Maungataketake (also Ellett's Mount) is one of the volcanoes in the Auckland volcanic field in New Zealand. It had a 76 m high scoria cone, beside a 100 m wide crater, before they were quarried away. It was the site of a pā. Layers of volcanic tuff and ash from Maungataketake overlay the fallen trunks of the nearby Ihumātao fossil forest. The New Zealand Ministry for Culture and Heritage gives a translation of "broad mountain" for Maungataketake.
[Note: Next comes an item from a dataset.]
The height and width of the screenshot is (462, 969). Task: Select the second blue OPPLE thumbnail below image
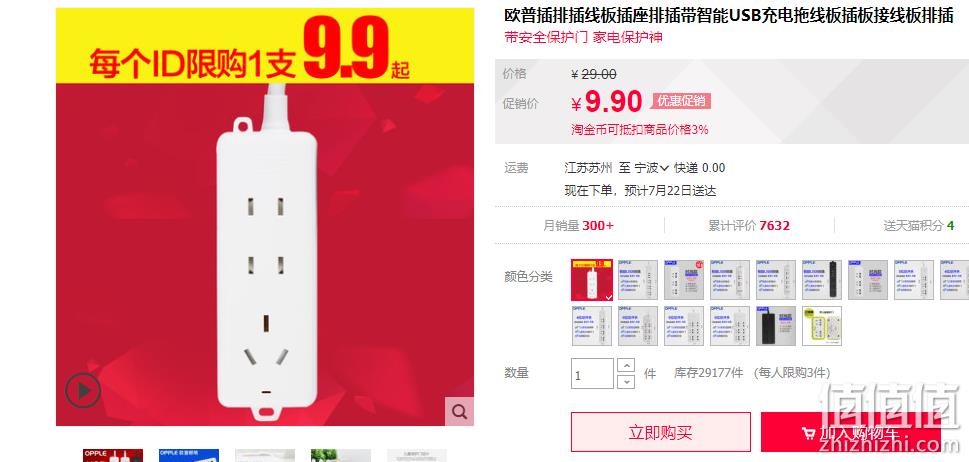188,456
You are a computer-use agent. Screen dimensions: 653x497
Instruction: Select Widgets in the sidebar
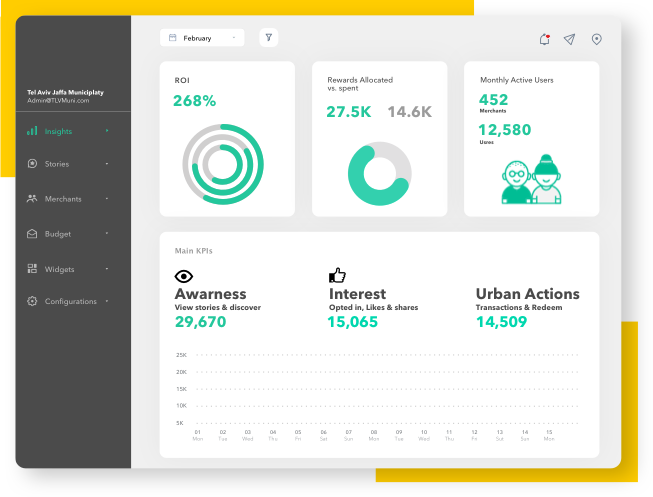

The volcano erupted an estimated 90,000 years before the present. Maungataketake was one of the earliest archaeological sites in New Zealand, with charcoal samples dating to the Archaic period of Māori history. Extensive stone gardens were built by Tāmaki Māori at Maungataketake, Ōtuataua and Ihumātao in the mid-1400s. In the early 1700s, Maungataketake was one of the major defensive pā during the Waiohua confederacy era.

In December 1862, the Ellett family purchased land from the former Wesleyan Mission at Ihumātao. Their association with the area led to the name Ellett's Mount for the volcano. In 1866, ownership of Maungataketake and Ihumātao was returned to Apihai Te Kawau, chief of Ngāti Whātua in Auckland, after the land confiscations instigated during the Invasion of the Waikato.

From September 1962, the volcanic cone was quarried for construction materials in the creation of Auckland Airport.